Start of Excerpt provided

House Bill 1169 makes it easier to request an absentee ballot and to vote that ballot, relaxing a state requirement that voters get two people or a notary public to sign their paperwork if they want to vote by mail.

The bill would also create a new online portal voters can use to request ballots, and it has millions of dollars in it to help election officials prepare for the November general election.

This bill cleared the North Carolina House last month 116-3, a rare bipartisan vote for a major elections bill.

But Tuesday evening, a handful of progressive advocacy groups sounded the alarm, urging people to oppose the bill. The apparent problem lay in language that would add a new type of photo ID to the list of IDs accepted at the polls: Cards issued to people on various public assistance programs.

The state's voter ID requirement, added to the North Carolina Constitution in 2018 after years of back and forth and a court case that found Republican lawmakers used the issue to target minority voters, is on hold while two new court cases run their course.

End of Excerpt provided
Start of Record extracts

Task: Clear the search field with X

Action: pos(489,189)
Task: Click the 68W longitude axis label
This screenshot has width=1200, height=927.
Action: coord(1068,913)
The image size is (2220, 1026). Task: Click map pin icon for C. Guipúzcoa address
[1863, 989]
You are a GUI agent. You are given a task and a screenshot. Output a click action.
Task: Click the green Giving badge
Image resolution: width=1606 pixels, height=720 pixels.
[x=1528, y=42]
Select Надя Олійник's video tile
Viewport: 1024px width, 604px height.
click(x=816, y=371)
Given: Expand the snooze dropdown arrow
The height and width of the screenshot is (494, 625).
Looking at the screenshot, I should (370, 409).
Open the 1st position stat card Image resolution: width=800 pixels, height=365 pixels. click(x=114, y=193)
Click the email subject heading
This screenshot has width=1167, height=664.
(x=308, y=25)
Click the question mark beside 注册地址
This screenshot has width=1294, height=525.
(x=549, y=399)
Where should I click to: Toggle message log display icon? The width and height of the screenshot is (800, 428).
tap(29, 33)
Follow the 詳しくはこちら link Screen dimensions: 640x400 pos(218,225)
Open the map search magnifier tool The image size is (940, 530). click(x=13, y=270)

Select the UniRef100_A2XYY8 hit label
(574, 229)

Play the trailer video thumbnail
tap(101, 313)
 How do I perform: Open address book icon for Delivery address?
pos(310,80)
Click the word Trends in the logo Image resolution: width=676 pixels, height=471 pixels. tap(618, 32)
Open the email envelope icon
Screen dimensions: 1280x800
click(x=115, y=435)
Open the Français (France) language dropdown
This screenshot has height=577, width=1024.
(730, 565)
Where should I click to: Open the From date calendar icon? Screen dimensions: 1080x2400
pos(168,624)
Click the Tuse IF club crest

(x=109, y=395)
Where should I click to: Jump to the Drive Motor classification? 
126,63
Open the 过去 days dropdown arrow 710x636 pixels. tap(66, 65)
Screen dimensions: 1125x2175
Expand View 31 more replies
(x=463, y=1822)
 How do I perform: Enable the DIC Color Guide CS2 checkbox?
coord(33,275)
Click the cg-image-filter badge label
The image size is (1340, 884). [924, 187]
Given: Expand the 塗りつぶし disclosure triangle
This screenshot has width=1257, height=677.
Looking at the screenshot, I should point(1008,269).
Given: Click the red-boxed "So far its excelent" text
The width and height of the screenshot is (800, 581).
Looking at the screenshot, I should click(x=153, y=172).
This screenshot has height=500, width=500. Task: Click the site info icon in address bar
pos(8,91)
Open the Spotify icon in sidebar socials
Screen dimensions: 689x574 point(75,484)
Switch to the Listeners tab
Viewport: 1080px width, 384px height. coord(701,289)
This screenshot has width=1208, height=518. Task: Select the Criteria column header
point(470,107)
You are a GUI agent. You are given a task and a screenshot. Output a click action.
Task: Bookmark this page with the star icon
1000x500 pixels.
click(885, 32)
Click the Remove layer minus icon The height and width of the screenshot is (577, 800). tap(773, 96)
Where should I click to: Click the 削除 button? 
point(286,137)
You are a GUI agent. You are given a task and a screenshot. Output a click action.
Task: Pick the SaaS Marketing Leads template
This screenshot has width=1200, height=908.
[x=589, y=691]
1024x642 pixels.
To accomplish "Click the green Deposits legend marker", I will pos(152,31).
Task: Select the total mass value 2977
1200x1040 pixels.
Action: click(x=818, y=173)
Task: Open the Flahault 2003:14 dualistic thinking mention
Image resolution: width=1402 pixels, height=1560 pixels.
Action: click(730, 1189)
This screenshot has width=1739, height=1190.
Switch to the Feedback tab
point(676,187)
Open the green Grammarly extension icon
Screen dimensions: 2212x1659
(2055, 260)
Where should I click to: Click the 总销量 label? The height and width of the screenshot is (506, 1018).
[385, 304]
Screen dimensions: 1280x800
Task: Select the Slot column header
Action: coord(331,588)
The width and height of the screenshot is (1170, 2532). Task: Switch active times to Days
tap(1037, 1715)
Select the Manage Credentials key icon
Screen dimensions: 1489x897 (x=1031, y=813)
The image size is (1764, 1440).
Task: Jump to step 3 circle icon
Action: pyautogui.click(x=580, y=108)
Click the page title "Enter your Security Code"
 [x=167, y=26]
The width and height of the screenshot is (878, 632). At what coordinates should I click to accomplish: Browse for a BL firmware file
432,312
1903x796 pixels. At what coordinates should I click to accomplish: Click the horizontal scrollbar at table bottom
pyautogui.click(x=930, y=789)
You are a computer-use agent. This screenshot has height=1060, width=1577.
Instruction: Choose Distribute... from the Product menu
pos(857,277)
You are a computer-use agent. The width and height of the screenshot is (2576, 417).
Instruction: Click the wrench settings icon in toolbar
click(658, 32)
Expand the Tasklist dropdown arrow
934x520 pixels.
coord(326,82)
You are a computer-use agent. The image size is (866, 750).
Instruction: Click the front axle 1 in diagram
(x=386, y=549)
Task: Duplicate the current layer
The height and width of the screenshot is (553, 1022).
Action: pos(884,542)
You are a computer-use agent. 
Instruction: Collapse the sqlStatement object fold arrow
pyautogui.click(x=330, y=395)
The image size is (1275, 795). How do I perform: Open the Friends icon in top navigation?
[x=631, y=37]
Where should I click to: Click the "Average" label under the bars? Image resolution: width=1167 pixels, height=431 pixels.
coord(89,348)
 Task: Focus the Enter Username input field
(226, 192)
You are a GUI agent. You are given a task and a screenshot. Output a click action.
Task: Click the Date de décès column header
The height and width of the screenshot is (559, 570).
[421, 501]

End of Record extracts

_Tasks_
(1) List every change or provision that the excerpt on House Bill 1169 attributes to the bill.
(2) From the excerpt on House Bill 1169, quote the passage between "House Bill 1169" and "November general election.", inclusive.

_Replies_
(1)
- It relaxes the state requirement that voters get two people or a notary public to sign their paperwork to vote by mail.
- It creates a new online portal that voters can use to request ballots.
- It includes millions of dollars to help election officials prepare for the November general election.
- It adds cards issued to people on various public assistance programs to the list of photo IDs accepted at the polls.

(2)
House Bill 1169 makes it easier to request an absentee ballot and to vote that ballot, relaxing a state requirement that voters get two people or a notary public to sign their paperwork if they want to vote by mail.

The bill would also create a new online portal voters can use to request ballots, and it has millions of dollars in it to help election officials prepare for the November general election.